One face of the E5 dimer is shown. One E5 monomer in the dimer is colored dark blue and the other red. The essential aspartic acid (pink) and glutamine (light blue) were contributed by different monomers on one face of the dimer are shown. Figure courtesy of Brad Stanley and Donald Engelman.

Figure 7. Scheme to isolate small, transmembrane proteins with transforming activity from complex libraries

See text for details. Reprinted from J. Mol. Biol. 338, Freeman-Cook, et al., Selection and Characterization of Small Random Transmembrane Proteins that Bind and Activate the Platelet-derived Growth Factor β Receptor, pp. 907-920 (2004), with permission from Elsevier.

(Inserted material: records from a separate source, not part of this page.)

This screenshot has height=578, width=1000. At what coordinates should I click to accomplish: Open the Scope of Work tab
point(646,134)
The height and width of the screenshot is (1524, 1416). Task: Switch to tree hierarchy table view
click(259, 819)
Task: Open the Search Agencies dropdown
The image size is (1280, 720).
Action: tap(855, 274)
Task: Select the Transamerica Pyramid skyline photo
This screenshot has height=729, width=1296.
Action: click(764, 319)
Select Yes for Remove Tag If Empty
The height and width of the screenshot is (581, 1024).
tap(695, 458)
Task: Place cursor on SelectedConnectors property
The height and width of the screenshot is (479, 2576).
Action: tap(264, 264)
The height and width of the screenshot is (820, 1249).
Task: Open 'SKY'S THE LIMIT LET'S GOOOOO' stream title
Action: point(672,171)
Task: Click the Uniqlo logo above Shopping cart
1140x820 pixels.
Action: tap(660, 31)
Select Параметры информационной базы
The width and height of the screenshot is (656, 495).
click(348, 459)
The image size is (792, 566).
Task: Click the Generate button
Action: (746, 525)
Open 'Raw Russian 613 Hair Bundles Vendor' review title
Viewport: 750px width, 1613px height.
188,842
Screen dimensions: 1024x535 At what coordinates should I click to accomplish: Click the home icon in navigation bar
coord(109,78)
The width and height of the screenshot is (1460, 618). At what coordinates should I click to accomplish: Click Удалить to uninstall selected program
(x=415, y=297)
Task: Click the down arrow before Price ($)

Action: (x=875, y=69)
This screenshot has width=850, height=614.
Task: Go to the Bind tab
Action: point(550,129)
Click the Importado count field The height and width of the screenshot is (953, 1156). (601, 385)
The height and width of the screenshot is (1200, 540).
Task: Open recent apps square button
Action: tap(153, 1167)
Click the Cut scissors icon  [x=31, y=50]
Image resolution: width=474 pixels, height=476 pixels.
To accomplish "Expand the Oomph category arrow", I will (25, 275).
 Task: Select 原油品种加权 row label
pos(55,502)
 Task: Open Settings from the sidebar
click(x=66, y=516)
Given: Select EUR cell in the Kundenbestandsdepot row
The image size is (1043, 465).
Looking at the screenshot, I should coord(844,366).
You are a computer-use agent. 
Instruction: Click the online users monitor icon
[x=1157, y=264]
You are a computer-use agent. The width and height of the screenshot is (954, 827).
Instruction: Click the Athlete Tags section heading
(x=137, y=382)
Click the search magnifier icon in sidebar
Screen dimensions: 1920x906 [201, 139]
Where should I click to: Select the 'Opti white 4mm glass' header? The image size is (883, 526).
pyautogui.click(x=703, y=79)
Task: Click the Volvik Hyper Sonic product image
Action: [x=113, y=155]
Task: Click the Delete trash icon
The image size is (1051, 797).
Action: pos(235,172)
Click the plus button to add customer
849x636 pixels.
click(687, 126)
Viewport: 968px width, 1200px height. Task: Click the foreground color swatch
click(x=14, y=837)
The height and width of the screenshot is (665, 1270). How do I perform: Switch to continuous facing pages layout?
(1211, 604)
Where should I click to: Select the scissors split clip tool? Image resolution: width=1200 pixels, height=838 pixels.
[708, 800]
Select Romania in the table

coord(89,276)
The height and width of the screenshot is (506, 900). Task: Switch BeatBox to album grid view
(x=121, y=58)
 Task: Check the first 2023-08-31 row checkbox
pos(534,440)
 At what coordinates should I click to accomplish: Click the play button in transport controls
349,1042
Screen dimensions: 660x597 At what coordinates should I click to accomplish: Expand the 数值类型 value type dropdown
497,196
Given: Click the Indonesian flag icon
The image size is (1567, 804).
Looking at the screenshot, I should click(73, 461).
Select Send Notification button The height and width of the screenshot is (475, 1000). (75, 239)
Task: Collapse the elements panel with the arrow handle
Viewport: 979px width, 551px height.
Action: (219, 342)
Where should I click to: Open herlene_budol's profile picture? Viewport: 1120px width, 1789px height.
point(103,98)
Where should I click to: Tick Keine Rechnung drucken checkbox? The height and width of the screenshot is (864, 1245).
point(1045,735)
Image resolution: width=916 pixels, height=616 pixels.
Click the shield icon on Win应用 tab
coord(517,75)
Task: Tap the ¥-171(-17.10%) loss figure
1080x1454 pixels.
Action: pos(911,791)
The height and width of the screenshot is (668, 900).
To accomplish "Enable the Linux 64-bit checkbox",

Figure 8. Diverse, artificial transmembrane proteins can activate the PDGFβR and transform cells

The figure shows the sequences of the transmembrane domain of small, transmembrane proteins that transform cells. These proteins were recovered from libraries in which a 15-amino acid segment was randomized to primarily hydrophobic amino acids, but the glutamine at position 17 (bold Q) was not varied. The top line shows the transmembrane sequence of the wild-type E5 protein. Reprinted from J. Mol. Biol. 338, Freeman-Cook, et al., Selection and Characterization of Small Random Transmembrane Proteins that Bind and Activate the Platelet-derived Growth Factor β Receptor, pp. 907-920 (2004), with permission from Elsevier.